Why is this the case? Again, this is likely due to P2 being the most reliable for reasons explained previously. Assigning amino acids with different properties to the different “codon groups” which are more easily distinguished by the translation system means that most translational errors occur within the codon groups, meaning when an amino-acid is misplaced it tends to have similar properties to the one it replaced; and such amino acid substitutions are often tolerated. Case in point, almost no sarcomere (unit of muscle) in your body will be error-free regarding the amino acid sequences of its proteins, yet you are still able to walk.
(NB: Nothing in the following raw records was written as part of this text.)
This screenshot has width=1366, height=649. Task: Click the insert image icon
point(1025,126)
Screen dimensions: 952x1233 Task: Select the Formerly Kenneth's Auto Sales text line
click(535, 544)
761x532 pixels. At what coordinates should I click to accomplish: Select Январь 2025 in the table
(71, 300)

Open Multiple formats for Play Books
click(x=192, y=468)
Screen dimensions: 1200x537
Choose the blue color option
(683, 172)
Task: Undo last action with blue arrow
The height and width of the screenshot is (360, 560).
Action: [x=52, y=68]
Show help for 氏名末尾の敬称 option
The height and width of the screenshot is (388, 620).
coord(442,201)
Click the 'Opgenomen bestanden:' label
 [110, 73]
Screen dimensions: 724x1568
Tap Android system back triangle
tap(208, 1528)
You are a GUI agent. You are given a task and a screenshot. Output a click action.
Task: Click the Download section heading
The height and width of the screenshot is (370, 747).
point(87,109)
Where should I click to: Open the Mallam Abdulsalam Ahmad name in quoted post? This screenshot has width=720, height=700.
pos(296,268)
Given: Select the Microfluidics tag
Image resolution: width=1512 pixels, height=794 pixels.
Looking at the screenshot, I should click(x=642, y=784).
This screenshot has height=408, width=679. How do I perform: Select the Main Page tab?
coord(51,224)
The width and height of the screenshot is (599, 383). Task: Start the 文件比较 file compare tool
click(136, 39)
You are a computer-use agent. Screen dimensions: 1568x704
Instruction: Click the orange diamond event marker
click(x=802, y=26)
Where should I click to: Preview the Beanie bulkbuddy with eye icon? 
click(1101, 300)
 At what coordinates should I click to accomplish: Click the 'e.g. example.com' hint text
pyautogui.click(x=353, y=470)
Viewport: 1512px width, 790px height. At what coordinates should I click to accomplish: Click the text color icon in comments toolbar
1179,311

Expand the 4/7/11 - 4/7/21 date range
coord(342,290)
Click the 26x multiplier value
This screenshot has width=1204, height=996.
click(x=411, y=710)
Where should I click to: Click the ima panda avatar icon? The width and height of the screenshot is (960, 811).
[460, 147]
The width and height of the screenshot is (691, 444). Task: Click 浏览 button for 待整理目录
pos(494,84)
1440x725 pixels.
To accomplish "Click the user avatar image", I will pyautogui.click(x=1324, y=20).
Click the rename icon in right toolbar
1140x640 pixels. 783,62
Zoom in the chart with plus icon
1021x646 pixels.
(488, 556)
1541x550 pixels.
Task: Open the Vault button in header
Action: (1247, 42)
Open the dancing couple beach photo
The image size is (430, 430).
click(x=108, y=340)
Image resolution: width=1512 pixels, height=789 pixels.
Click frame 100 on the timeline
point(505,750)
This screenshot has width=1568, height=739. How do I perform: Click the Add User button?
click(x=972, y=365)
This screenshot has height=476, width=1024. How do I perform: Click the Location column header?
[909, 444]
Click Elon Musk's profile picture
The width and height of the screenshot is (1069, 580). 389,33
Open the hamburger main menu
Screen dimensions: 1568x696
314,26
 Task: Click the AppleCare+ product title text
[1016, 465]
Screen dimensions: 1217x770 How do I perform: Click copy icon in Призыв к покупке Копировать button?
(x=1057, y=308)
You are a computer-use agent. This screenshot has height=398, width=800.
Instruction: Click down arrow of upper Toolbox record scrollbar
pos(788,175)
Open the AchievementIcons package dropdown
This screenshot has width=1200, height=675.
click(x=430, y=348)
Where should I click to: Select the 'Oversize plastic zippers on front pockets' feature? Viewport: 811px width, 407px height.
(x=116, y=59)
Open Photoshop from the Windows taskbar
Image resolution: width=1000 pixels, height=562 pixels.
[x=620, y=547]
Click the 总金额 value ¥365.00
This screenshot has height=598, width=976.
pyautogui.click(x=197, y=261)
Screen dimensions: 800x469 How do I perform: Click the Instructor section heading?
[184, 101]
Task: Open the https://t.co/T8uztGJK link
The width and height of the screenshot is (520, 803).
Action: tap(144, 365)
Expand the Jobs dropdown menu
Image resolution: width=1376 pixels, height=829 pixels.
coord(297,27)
But we can go even further. The nucleotides of the codons don’t only correspond to the properties of the amino acids. The codons also have a non-arbitrary correspondence to the biochemical synthesis of the amino acids. Also see section 6.1 of this excellent paper, particularly figure 6, which is TOO big to put here. A less comprehensive but simpler one is shown below. As you can see, the P1 of the codon correlates to the alpha-keto acid precursor of the amino acid: C (ketoglutarate) A (oxaloacetate) and U (Pyruvate). Furthermore, other nucleotides correlate with the subsequent chemical reactions. For example, if P1 = G, start with α-ketoacids and P2 correlates to the subsequent chemical alteration(s).
Exactly why this metabolic correspondence exists in the genetic code is the case is up for debate. In this paper the authors propose that specifically dinucleotides (the precursor to the first two bases of codons) were responsible for catalyzing the synthesis of amino acids from α-ketoacids, and that the sequence of the dinucleotide chemically determined the specific amino acid synthesized. I am not sure about this myself.
When I see this metabolic correspondence, it reminds me more about when amino-acids are charged to the tRNA they are still able to undergo chemistry which can change the amino acid into a different one. It’s one type of error that can occur during translation. Many amino acids are ‘connected’ within the same biochemical pathway. One example, glutamate-tRNA is able to change glutamine-tRNA. In fact, this is happens in all Archaea and most bacteria, where one aaRS enzyme (GluRS) charges glutamate onto two types of tRNA, but when one type is charged, the glutamate (while attached to the tRNA) is changed into glutamine by an amidotransferase. Some bacteria and all eukaryotes do have a seperate aaRS (GlnRS) for directly charging glutamine, but evolved from the aforementioned aaRS (GluRS) via gene duplication and neofunctionalisation. This is one likely mechanism for how new amino acids were incorporated into the genetic code.